Veterans: Something for everything

Marcia Goldlist offers a way out for those who have trouble coming up with the right words.

(photo credit: GLORIA DEUTSCH)
Marcia Goldlist has rewritten the Book of Genesis – in rhyme. She’s now work- ing on Exodus and eventually plans to complete all Five Books of Moses. In the process, she has become something of an expert on self-publishing. The Toronto-born immigrant, who made aliya in 2000, has researched the Internet extensively and discovered that any book can be published and sold on Amazon at practically no cost.
“We are so lucky, in this day and age, to be able to find out so much from the Internet,” she says. “It’s amazing.”
To date she has produced five books. Besides her Genesis in rhyme, which is also available in a large print edition, she has written several books of toasts and blessings for many different occasions.
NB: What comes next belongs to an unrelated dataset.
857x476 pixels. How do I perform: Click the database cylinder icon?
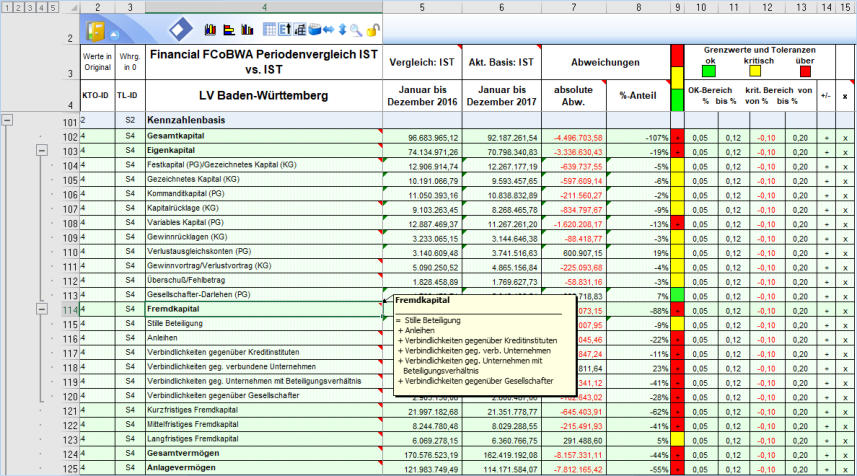point(314,30)
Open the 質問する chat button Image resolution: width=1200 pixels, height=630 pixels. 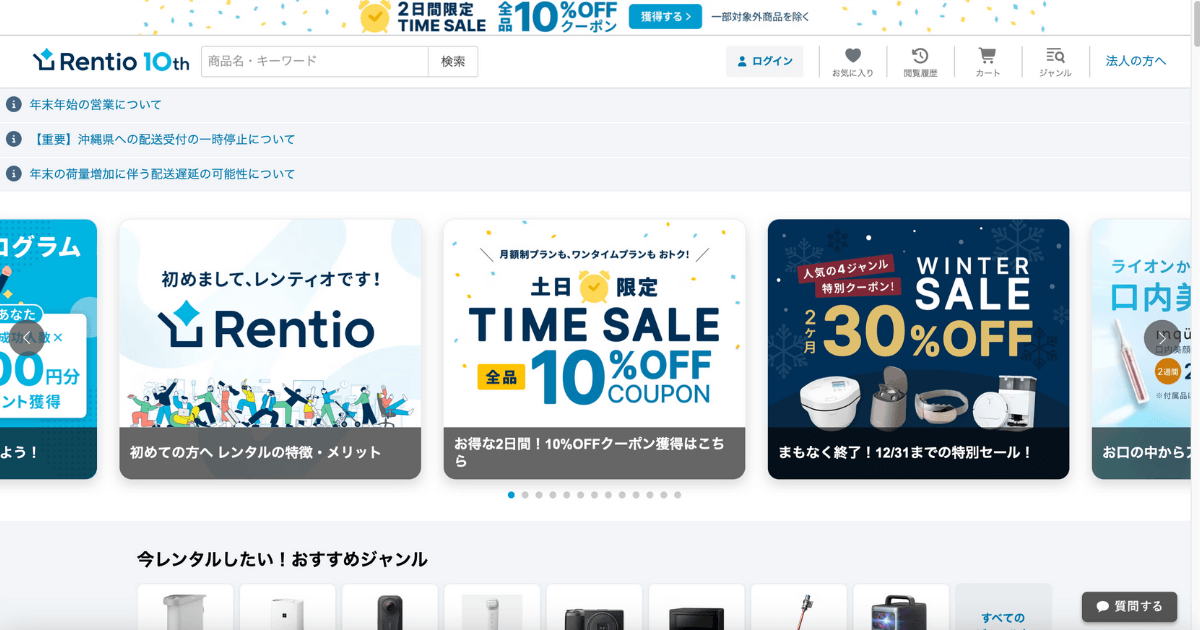(x=1129, y=606)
“Often people have an event when they have to make a speech, or write a greeting card, or offer a toast,” she says. “Knowing the right thing to say does not always come naturally to everybody. My books are a collection of appropriate sayings for everything from a wedding celebration, a circumcision, engagement party, congratulating someone on getting a new car, good wishes for going on a journey or rhymes to pin up in the kitchen area so that the members of the family will keep it clean.”
Goldlist has even written a rhyme for a grandfather whose family was celebrating the fact that he would have been 100 if he were still alive. Whatever the situation, she can think up a way of commemorating it – in verse.
She’s not sure how it all started, but whenever she had to produce a booklet or make an announcement in her previous life as an educator in Toronto, she found herself doing it in rhyme.
With BA and MA degrees in education, her last job before leaving Canada was as principal of a Jewish afternoon school which taught Judaica studies and Hebrew.
Coming to live in Israel was a family decision based on having spent some time here on a sabbatical. Her husband, Harvey, is a retired accountant and the couple spent a year in Jerusalem with their four daughters.
It was so successful that they prolonged their stay for another year – which, Goldlist says, “sealed the deal.”
Love of Israel and enjoying the life here, combined with the specter of assimilation – “If it’s not our children, it will be our grandchildren,” she says – led them to pack up and take the aliya step in July 2000.
Besides the strong connection to Israel that they both had, the gradual strengthening of their religious convictions helped them make the final decision.
“We started off basically as Reform and Conservative Jews” says Goldlist, “and today we are in the Orthodox camp.”
When they came to Israel, Goldlist was sure she would work in education here – but did not know in which exact field.
“It was just the time of the second intifada, and many of the adult education programs I had my eye on were drying up for lack of money,” she says.
She tried teaching English but didn’t like the fact that it seemed to be just a way of getting pupils through the bagrut (matriculation) examinations. She also worked for a fund-raising organization for a few years but again, it was not what she really wanted.
The she began writing – and it all came out in verse.
Goldlist has spent many hours researching publishing and says it’s very “doable.”
“I’ve discovered that anyone can get a book published, either as E-books or printed as paperbacks, through Create Space,” she says.
“You can do the whole thing for free,” says Goldlist.
Even the book covers can be taken from Amazon, but she invested a small amount to get the book covers she wanted.
Next Monday, November 25, she will be giving a talk to AACI Jerusalem called “10 Steps to Publishing a Paperback or E-book – For Free.”
Life in Ma’aleh Adumim has been a success from the first day Goldlist’s family arrived there. They like the fact that it’s so close to Jerusalem and, even better, one can go to a shiur in English or Hebrew every day of the week.
After Exodus, which she feels suits her style because of its many narratives, she will leave the Five Books of Moses for a while and work on the books of Esther and Samuel.
She is adamant about keeping to the spirit of the original and to that end, has a Bible scholar – a teacher at the Hebrew University – check her work and make sure it is true to the original text.
She works from the Hebrew Bible, plus the many translations available on the Internet. After the writing, which can take a day for a chapter, she switches to editing mode, checking the text for grammar and punctuation.
“The most important thing is to be consistent,” says Goldlist.
She uses English spellings of names – Abraham rather than Avraham – since one of her main target audiences is Christian evangelists who often homeschool.
“They appreciate this way of looking at the Bible, as it makes it so much more interesting for children,” she says.
Other potential readers who she thinks would love her books are observant families who like to discuss the Torah portion of the week around the Shabbat dinner table as a family, and adults who do not know the Bible – even if it is the world’s best-selling book.
“They can get an idea what it’s about by reading my books and afterwards, maybe, read the real thing,” Goldlist says. “To me it’s very important that people connect to the Bible.”